Exercise instructions
Can you retype, word for word, everything in the review below of the book on benefaction and malefaction, from "Reviewed by Katrin" down to "upon them’ (2)."?

** Opening Text passage block **

Reviewed by Katrin Hiietam, Manchester, United Kingdom
This volume contains a collection of articles investigating the linguistic expressions of benefaction and malefaction, both typologically and in detailed language-specific studies. The introduction by the editors provides a thorough overview of the phenomena of benefaction and malefaction and discusses the different definitions of ‘beneficiary’ and ‘maleficiary’ offered by various researchers. For their purposes, the editors define the beneficiary as a ‘participant that is advantageously affected by an event without being its obligatory participant’ (2). They add that beneficiaries are typically animate, as ‘normally only animate participants are capable of making use of the benefit bestowed upon them’ (2).
The editors argue that a relatively loose definition, such as that given above, allows for a better descriptive crosslinguistic comparison. They conclude that beneficiaries are typically optional, unlike recipients, despite the fact that they are often coded alike; they are not agents but beneficiaries of the events, or primary targets of events that they benefit from. For this reason, they are often coded differently from patients and take oblique marking. Furthermore, the effect of the event is beneficial to beneficiaries, and this is a feature that separates them from maleficiaries and the ‘affectees’ (a cover term for both beneficiaries and maleficiaries), if we use the editors’ terminology. However, the editors note that some languages do not differentiate between benefaction and malefaction and treat them both as affectees of the event. Finally, the beneficiaries are usually animate, and this feature distinguishes them from several other non-core participants, such as instruments and locatives.
The introduction lists the formal mechanisms that are used to code beneficiaries. These are case morphology, with dative being a commonly used marker crosslinguistically; adpositions; serial verb constructions if a language possesses no case morphology; and applicativization, whereby a verb takes the applicative affix and the affectee, either beneficiary or maleficiary, takes the direct object morphology and position in a clause. In addition to these, when thinking about the semantics of the beneficiary coding, the said markers can be either specific and occur only in certain types of constructions, or they can be generic and occur in several types of construction expressing benefaction or even malefaction. The editors also discuss the polysemy of beneficiary marking and list the semantic roles that may receive identical marking across languages: recipient, possessor, maleficiary, experiencer, reason/(indirect) cause, goal, and causee.
This book contains seventeen articles, and the majority of them present studies on individual languages. However, four contributions address crosslinguistic issues, such as benefactive applicative periphrases in Eurasia, the semantics of benefactives, morpho-syntactic division of benefactives and malefactives, and the typology of purposive constructions and benefactives. The remaining articles investigate various types of benefactive constructions in a vast variety of languages, such as Salish, Toba, Mapdungun, English, Dutch, French, German, Finnish, Laz, Koalib, Gumer, Chamba-Daka, Tashelhiyt, Thai, Korean, and Japanese.
In sum, this book offers valuable insight into the questions dealing with benefaction and malefaction in languages around the world.

** Closing Text passage block **
** Opening Data extracts block **

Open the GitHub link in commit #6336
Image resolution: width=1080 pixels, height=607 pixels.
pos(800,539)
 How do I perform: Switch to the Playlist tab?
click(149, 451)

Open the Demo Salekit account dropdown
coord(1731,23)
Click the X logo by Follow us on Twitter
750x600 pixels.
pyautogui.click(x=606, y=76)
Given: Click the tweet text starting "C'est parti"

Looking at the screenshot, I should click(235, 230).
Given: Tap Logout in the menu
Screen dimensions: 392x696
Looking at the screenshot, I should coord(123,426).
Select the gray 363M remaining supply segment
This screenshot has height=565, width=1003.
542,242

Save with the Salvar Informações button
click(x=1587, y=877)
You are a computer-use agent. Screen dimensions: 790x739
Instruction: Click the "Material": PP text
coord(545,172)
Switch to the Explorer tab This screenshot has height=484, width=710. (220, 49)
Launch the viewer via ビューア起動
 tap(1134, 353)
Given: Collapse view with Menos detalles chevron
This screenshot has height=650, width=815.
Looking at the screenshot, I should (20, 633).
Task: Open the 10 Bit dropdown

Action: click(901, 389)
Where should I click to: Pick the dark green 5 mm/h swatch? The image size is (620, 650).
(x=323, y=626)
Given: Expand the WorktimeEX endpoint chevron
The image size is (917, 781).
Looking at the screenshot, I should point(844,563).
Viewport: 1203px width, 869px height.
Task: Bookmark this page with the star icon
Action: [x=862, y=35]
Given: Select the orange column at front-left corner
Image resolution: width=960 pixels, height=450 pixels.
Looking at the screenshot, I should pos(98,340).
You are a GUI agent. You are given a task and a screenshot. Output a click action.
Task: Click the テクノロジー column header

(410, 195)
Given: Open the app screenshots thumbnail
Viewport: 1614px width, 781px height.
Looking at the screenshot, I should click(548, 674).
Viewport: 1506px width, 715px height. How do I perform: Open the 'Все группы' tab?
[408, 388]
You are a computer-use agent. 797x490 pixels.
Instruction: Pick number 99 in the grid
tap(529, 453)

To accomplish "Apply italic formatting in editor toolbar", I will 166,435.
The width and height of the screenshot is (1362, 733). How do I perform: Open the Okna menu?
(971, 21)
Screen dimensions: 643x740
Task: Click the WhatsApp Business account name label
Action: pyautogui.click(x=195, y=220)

** Closing Data extracts block **

Problem solution
Reviewed by Katrin Hiietam, Manchester, United Kingdom
This volume contains a collection of articles investigating the linguistic expressions of benefaction and malefaction, both typologically and in detailed language-specific studies. The introduction by the editors provides a thorough overview of the phenomena of benefaction and malefaction and discusses the different definitions of ‘beneficiary’ and ‘maleficiary’ offered by various researchers. For their purposes, the editors define the beneficiary as a ‘participant that is advantageously affected by an event without being its obligatory participant’ (2). They add that beneficiaries are typically animate, as ‘normally only animate participants are capable of making use of the benefit bestowed upon them’ (2).